Almary Green’s proposed takeover by Standard Life’s advice arm 1825 has been scrapped by mutual consent.
Carl Lamb, managing director of Almary Green, explained that the decision was made in the “interests of certainty for clients and staff,” and he remains focused on delivering high quality advice.
Since the deal – which meant 1825 would have acquired assets under advice of roughly £400m – was initially agreed on 15 March, six members of staff have served notice to leave Almary Green. Almary Green provides personal advice to 1,900, is headquartered in Norwich and serves the East Anglia region. As of March, the business had 44 employees, including 22 advisers and paraplanners. Upon completion, Standard Life was expected to have more than 50 financial planners advising 7,000 clients on around £2bn of their assets.
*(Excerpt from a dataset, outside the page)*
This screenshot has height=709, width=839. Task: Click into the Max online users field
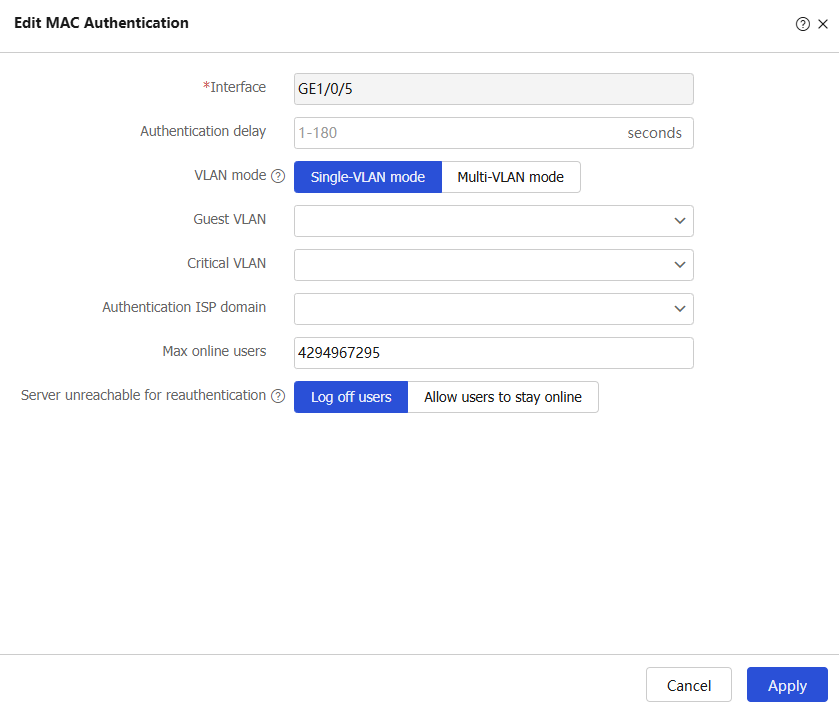[493, 353]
Almary Green was the first major acquisition Standard Life had announced since it bought Pearson Jones in July 2015 and rebranded it as 1825.
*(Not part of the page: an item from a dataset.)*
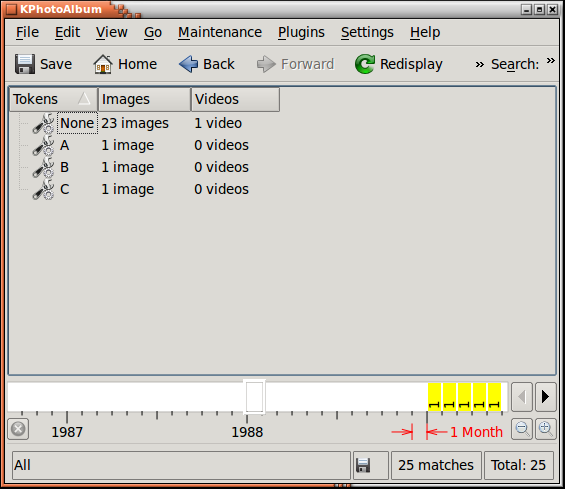Click the Videos column header
Viewport: 565px width, 489px height.
coord(235,99)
However, the unfinished deal has left some concerned. Ben Sear, partner at Martin-Redman partnership LLP, felt these events could prove damaging for Mr Lamb, especially after the loss of employees. Mr Sear said, “Mr Lamb is now faced with the very difficult prospect of demonstrating to his staff that he has the vision, focus and planned direction of travel, and that he is the right man to steady the ship, recruit and move onwards.”
Standard Life’s advice arm has been particularly active in the acquisitions market so far this year.
The purchases of Baigrie Davies, Munro Partnership and Pearson Jones have all been finalised, with a deal concerning Jones Sheridan still in progress. The insurer has said it will focus on the acquisition opportunities available and continue to build its advice proposition for 1825.
Standard Life launched 1825 in February 2015 in response to the “fundamental regulatory and market changes” it believed was driving unprecedented demand for advice from clients.
The collapsed purchase resurfaces the debate about the place of restricted firms, especially concerns surrounding whether their offering matches the true objective of the Retail Distribution Review.
“The movement of staff from Almary Green speaks volumes about the industry’s opinion on being restricted,” said Simon Linstead, managing director at Norwich-based Nuture Financial Planning.
Mr Linstead explained that his organisation has employed one adviser and two support staff from Almary Green, and has been the target of larger companies looking to consolidate.
“The heart of these private practices are their clients, so selling out to life offices or consortiums is simply of no interest,” he adds.
Mr Lamb has made it clear that a future merger or acquisition of Almary Green is still a possibility. Neither party has commented on why the deal is no longer going ahead.